START RECORDS FOR THE TASK

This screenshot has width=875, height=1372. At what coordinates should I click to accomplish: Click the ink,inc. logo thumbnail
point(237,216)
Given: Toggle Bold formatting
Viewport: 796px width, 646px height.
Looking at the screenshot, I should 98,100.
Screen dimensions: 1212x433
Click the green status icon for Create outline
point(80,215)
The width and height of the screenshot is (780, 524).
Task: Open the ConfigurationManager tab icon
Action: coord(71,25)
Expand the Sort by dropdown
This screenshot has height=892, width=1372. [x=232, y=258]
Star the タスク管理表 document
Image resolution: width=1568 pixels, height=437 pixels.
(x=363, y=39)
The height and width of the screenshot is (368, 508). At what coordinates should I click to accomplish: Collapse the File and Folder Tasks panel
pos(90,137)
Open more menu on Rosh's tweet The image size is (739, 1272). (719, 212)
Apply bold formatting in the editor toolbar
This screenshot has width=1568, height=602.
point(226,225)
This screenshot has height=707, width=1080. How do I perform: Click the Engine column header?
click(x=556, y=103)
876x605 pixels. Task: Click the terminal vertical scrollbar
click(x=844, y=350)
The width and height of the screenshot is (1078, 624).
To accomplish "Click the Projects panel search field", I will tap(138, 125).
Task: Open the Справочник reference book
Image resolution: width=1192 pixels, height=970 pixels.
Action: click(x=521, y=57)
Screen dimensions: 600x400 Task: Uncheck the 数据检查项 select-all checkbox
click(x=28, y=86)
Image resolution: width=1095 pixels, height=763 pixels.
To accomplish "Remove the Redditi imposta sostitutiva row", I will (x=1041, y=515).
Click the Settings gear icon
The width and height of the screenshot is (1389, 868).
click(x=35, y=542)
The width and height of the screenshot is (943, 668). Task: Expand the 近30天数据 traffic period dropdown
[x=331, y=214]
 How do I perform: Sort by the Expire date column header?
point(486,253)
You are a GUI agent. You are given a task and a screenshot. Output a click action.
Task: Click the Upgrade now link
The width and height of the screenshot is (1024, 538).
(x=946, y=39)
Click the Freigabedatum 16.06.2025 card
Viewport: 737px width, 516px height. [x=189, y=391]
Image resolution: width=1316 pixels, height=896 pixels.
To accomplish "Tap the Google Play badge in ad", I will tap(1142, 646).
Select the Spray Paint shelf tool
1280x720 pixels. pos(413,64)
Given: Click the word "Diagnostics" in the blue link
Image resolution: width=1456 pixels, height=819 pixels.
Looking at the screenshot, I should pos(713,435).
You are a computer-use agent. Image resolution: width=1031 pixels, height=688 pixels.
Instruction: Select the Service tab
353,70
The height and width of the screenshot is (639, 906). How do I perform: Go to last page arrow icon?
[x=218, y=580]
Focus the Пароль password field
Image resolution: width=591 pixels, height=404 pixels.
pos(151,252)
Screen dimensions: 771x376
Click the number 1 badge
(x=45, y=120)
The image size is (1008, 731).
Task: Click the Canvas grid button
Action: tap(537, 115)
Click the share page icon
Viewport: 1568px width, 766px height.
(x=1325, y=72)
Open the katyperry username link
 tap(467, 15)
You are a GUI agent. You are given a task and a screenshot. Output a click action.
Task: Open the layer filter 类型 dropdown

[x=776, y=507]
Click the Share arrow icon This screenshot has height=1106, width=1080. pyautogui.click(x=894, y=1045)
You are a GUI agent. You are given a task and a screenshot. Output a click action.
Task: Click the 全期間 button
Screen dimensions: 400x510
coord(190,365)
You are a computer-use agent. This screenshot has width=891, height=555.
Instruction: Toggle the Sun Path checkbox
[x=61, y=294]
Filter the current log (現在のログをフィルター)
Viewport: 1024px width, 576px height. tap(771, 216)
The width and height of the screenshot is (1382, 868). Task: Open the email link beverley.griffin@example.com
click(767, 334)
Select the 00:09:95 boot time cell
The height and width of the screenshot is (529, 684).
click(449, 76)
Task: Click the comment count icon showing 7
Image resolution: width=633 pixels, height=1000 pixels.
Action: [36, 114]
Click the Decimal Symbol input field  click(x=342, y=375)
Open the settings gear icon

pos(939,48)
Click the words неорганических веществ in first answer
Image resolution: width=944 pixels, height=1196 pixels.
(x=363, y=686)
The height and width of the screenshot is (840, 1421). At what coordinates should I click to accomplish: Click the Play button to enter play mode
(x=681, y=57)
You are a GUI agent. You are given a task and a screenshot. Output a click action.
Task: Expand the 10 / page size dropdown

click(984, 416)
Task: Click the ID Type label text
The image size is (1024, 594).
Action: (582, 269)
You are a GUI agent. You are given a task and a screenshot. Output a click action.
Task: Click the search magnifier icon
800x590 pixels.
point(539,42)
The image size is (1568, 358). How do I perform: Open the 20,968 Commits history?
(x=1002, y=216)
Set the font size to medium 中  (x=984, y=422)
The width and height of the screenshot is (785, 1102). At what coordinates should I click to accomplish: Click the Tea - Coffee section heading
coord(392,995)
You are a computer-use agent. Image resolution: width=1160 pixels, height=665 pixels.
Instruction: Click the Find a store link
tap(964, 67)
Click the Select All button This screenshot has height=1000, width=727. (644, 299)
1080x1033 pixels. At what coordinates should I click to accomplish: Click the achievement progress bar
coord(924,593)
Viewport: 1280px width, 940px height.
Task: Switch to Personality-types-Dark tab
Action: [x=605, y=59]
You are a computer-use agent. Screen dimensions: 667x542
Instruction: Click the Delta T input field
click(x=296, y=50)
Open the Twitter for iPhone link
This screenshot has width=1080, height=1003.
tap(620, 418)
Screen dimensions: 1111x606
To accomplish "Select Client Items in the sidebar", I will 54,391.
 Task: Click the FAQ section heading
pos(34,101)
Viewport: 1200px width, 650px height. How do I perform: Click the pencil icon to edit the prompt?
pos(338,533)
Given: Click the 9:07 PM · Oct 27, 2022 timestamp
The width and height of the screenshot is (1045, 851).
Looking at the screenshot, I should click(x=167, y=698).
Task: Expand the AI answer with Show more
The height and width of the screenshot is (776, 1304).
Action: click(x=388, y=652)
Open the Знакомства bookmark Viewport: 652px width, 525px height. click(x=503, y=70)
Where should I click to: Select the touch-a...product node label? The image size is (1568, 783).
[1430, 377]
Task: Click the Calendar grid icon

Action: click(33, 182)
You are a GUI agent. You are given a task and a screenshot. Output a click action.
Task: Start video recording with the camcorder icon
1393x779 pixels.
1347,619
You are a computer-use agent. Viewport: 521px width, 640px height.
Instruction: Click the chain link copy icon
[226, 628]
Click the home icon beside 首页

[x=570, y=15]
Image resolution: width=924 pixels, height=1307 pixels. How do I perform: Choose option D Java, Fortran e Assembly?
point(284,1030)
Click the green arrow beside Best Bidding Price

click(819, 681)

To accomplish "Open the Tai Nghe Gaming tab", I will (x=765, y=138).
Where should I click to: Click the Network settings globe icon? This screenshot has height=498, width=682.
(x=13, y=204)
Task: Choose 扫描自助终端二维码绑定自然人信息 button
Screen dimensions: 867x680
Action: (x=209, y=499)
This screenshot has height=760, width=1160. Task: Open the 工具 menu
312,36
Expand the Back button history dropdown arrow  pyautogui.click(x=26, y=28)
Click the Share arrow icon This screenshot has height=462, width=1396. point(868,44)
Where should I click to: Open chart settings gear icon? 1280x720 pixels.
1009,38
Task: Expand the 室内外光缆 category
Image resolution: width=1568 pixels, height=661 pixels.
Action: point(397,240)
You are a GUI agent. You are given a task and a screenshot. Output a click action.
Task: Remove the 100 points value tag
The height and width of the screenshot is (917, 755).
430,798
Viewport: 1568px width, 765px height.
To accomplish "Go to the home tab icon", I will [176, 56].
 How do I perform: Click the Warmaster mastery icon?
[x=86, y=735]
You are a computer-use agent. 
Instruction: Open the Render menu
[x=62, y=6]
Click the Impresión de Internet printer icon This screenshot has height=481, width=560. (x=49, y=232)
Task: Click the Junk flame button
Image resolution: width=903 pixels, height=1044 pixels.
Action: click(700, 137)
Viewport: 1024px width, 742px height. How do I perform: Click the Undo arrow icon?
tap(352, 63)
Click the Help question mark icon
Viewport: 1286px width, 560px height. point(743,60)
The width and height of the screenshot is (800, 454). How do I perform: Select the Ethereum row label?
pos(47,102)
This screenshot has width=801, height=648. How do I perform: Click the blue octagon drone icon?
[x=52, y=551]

END RECORDS FOR THE TASK

ASSIGNMENT: Copy out all lines of the listing where the word "with" appears.

SOLUTION TO THIS PROBLEM:
Task: Expand the AI answer with Show more
Task: Start video recording with the camcorder icon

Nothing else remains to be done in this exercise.